Comment by dpc050505
6 days ago
2 billion people rely on quickly melting glaciers, a lot of water tables that depend on rainfall aren't being replenished at the rate they're being emptied.
You can cover your ears and ignore physics all you want. If you take out more water from an ecosystem than what is coming in, eventually you run out.
> If you take out more water from an ecosystem than what is coming in, eventually you run out.
That's fine, people will move elsewhere. Unless the water is literally disappearing from the planet.
Sure, and the people who live near oceans can just sell their houses and move as sea levels rise.
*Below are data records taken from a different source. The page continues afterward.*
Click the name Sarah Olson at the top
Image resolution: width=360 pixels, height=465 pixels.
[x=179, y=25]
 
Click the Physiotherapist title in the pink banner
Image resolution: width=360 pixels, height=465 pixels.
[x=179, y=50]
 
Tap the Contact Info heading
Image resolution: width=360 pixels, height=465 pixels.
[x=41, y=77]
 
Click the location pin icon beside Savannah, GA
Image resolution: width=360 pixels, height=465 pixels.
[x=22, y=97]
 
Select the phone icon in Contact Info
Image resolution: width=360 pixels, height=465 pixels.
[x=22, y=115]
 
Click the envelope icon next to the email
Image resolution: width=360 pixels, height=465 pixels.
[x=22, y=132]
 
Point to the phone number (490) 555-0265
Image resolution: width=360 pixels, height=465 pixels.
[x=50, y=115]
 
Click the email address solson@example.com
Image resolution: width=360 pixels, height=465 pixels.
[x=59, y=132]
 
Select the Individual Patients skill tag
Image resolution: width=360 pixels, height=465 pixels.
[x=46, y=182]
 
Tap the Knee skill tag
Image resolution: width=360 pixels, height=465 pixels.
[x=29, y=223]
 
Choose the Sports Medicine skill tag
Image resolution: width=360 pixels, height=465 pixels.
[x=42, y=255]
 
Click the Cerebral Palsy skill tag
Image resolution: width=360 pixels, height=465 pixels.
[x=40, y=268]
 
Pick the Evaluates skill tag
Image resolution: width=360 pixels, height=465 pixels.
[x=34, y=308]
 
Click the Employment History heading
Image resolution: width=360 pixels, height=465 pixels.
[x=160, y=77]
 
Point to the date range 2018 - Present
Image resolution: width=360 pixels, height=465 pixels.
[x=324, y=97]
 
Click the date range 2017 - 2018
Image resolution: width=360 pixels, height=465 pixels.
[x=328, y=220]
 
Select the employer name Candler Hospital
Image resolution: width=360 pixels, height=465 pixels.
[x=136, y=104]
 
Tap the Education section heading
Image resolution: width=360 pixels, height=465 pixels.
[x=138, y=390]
People forced to migrate due to fresh water scarcity will migrate to where fresh water can be found, which is likely where other people already are, increasing pressure on the increasingly scarce water and other resources in that area, driving conflict, disease, famine, further migration into increasingly stressed areas and leading to social and ecological collapse across the board.
Access to reliable fresh water is foundational to stable society.
> That's fine, people will move elsewhere
That's how one creates a refugee crisis. All those thirsty people fleeing an area where the lack of water has made their property worthless...
They will need somewhere to go, and housing and jobs when they get there - and if they don't find it, that's when things get dicey all round.
Look at what's happening in Sri Lanka or the middle east (drought causing famine was a catalyst to the arab spring) for an example of what happens when people try to move elsewhere.